If you’re pretentious, the island’s human ecology  will throw that pretension into stark relief. It’s this overall interplay that keeps me interested in a project that, frankly, does not always produce the most fully formed, captivating visual art (it’s hard to expect too much from artists who have only five days to make; it’s the process that counts). What is interesting is that this very basic human story of negotiating space and resources continues to play itself out in the microcosm of the Encampment year after year, all on an island with a very clear, 400-year recorded history of displacement (all the way down to the island’s formation out of rock transformed by glacial movement).

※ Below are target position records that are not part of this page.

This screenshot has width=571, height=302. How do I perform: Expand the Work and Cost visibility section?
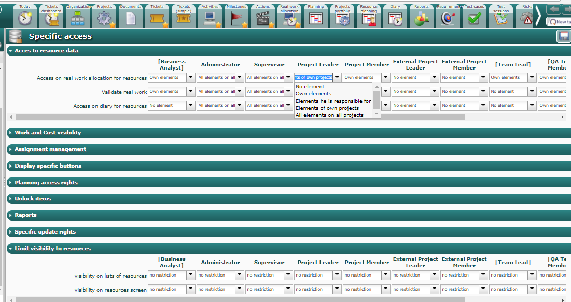48,133
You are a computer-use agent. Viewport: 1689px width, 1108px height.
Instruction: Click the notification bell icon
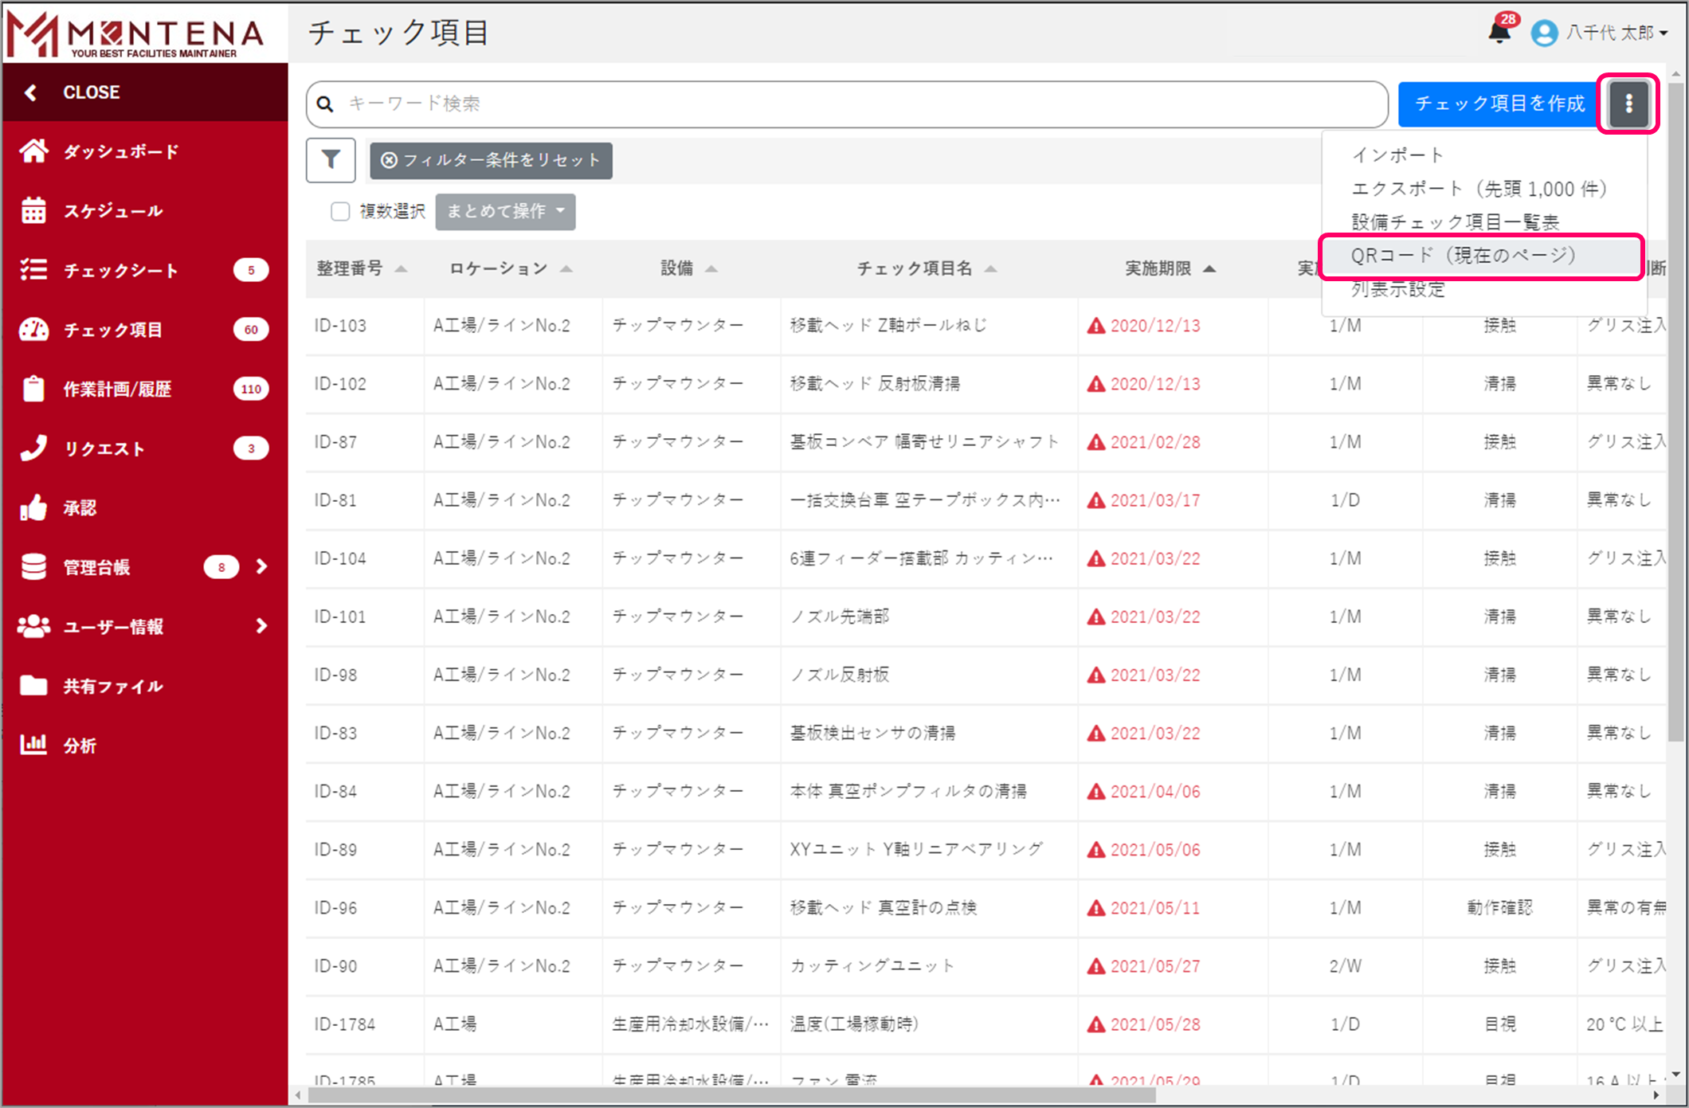(1499, 32)
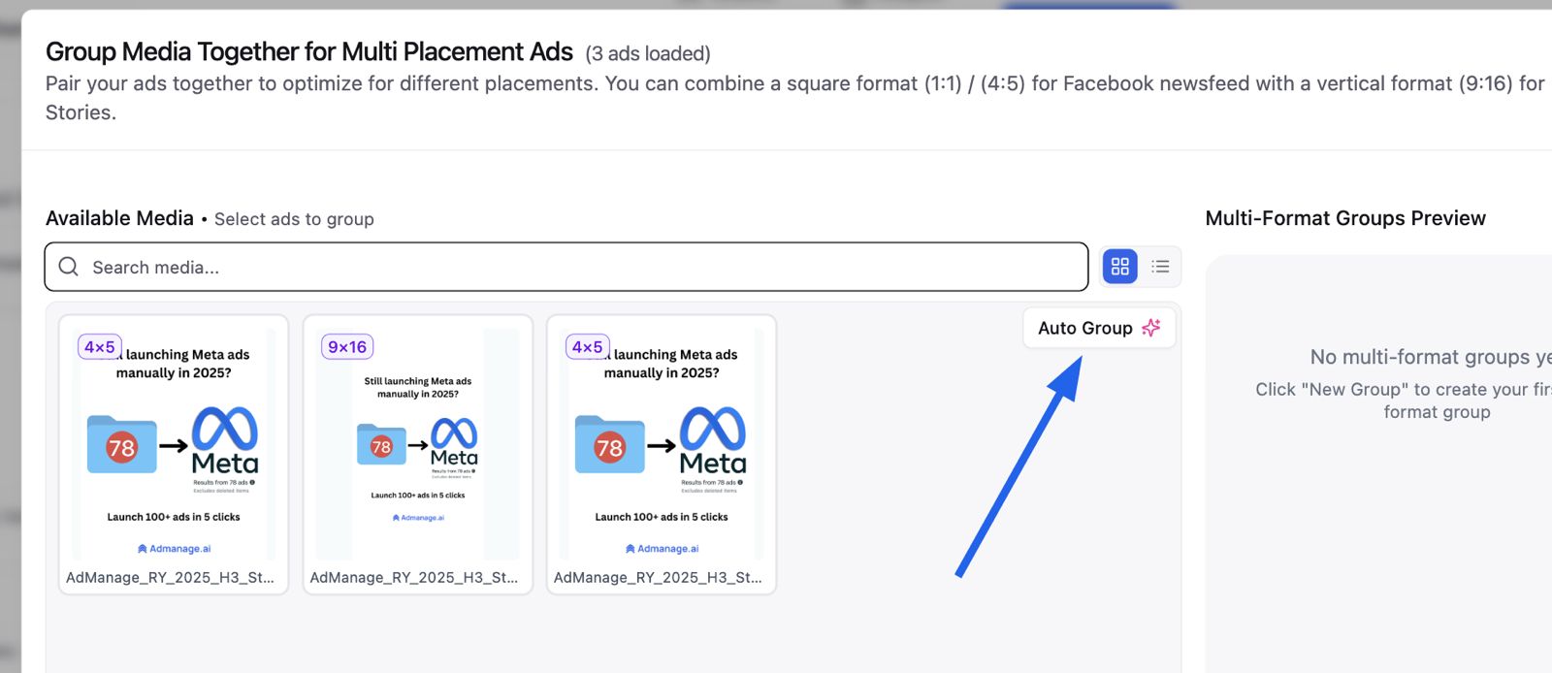Image resolution: width=1552 pixels, height=673 pixels.
Task: Click the Meta logo in 9x16 ad
Action: click(454, 442)
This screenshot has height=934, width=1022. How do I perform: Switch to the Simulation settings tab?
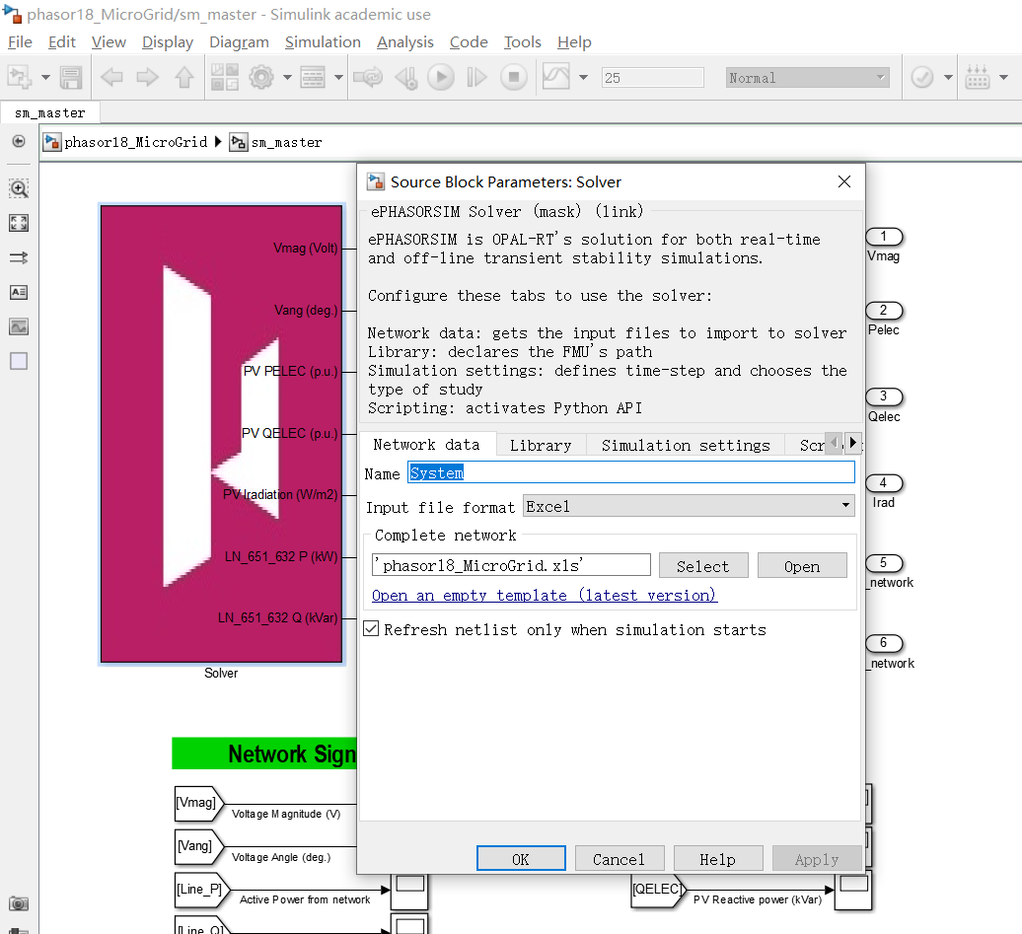[685, 445]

And, all the while, I continue to play the character/part of the “curator,” already a well-discussed, debunked, decried term. I approach the word in the sense of its etymology– that it comes from the Latin cura, to care. I take care of the storyline, who the actors are, what they eat, when they drink coffee. Talking about the project as a “human experiment” sounds patronizing and overstates my role. I also don’t talk about the Dungeon Master aspects of this because I don’t want to upset the delicate balance of the project. To reveal that the Encampment, to me, is a play– from the opening curtain of getting on the boat to the moment you step back onto the Boston or Hingham dock– would be like screaming that the Emperor has no clothes. I’m afraid that that type of denoument would keep visitors (and the artists) from having the truly earnest, sometimes life-changing experiences that can occur while on the island searching for “art” and negotiating their own preferences and boundaries.

At the same time, I wonder what would happen if I lifted the curtain and explained that this is all very simple and that the visitors are as much players in this process in the art– would that break the magic that allows these adults to play? Would visitors and artists just add another layer of irony to the project– “Oh, you mean like LARP-ing [live action role playing]?” Many LARPers are actually more self-aware and able to separate fantasy from reality–  much more so, frankly, than the Encampment LARPers and our often self-aggrandizing notions of ourselves as artists or art consumers. But when done well, Bumpkin, and LARPing, can be very earnest. That’s why I love it; at the core, it is about 20 to 30 strangers coming together on an island to play with possibilities, try on new roles, get down and dirty.